February 5, 2008

Doig retrospective opens in London

Using photographic images from newspapers or snapshots as a starting point, Peter Doig recasts everyday imagery to make imaginary landscapes and figure scenes. All are imbued with a strong sense of atmosphere – his figures seem out of time, and his landscapes possessed of a strange, haunting presence. (See images of his work at Werner and artnet.) Spanning the last two decades, this show at Tate Britain brings together over 50 paintings and a substantial group of works on paper, including work made in the five years since his move to Trinidad in 2002. In the Guardian, Adrian Searle reports that not all the work is entirely believable or an unmitigated success, but Doig is incapable of making a boring painting. "Genuine disquiet pervades Doig's newest work. The man climbing a palm in one appears oblivious to the shadowy forms in the sky filling the rest of the canvas. The stories are dissolving, leaving only emptiness and murmurs. Elsewhere, leaves hang thick and fleshy like swollen tongues in the heat. They have a sexual menace that needs no further explanation. There are things happening at the edge of vision, but they stay understated and are more troubling for it. To tell the truth, as a former painter, I am almost jealous of Doig's recent paintings, of their presence and frankness; they have the kind of authority that can't be striven for, but only arrived at like an unexpected gift - one that may pass." Read more.
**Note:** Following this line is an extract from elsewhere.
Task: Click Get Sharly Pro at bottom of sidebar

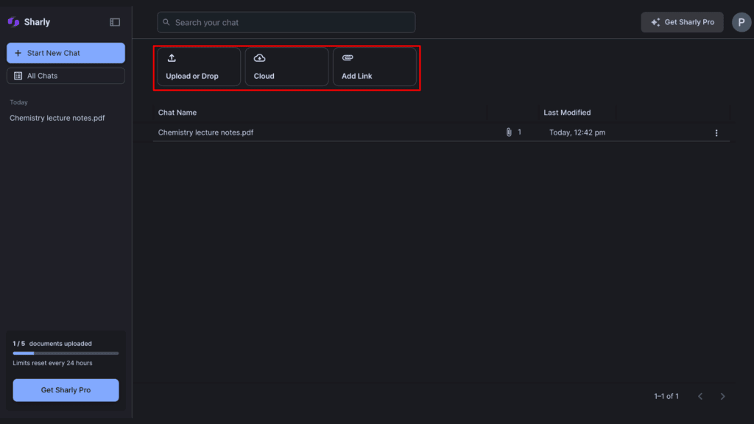Action: [x=65, y=390]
In the Evening Standard, Ben Lewis compares Doig's paintings to work of the early 20th century. "In the Nineties, there was nothing apologetic about Doig's painting. Rather, he returned to that moment, at the beginning of the 20th century, on the eve of abstraction when painting ruled the world, its proud purpose to be beautiful....It may be too neat a formulation, but just as in the works of the early 20th century, one can see modernist painters struggling to evolve abstract compositions from real scenes, with Doig it's the reverse - he is pulling real scenes out of an abstract surface. It's traditional and original. As the saying goes, he's an old dog with new tricks. But is it too nice? Way too beautiful? Walking-around this exhibition, the thought kept crossing my mind. Some of the paintings, I worried, resembled an over-iced child's birthday cake - the spatters of white, yellow, blue and green like hundreds and thousands and the congealed dots of thick oil paint like Smarties." Read more.

In The Observer, Laura Cumming gushes that Doig's retrospective is the most enthralling show in town. " Its achievement is to mystify even as it compels. Doig's paintings have always been singular - narcotic, yet intensely stimulating, beautiful yet way out on a limb - and they seem to grow more original and mesmerizing by the year....Every scene suggests an idee fixe, some sight or experience perpetually trapped in the mind that can never be exorcised. Doig's gift is for making these memories seem not just his own, but the viewer's as well, as if we, too, could not forget these peculiar moments in films, novels or scenes skimmed from life with a camera that keep flashing back on the mind's eye." Read more.

"Peter Doig," Tate Britain, London. Through April 27. The exhibition will travel to ARC/Musée d’Art moderne de la Ville de Paris from 29 May – 7 September 2008, and Schirn Kunsthalle Frankfurt, Germany, from 9 October 2008 – 4 January 2009.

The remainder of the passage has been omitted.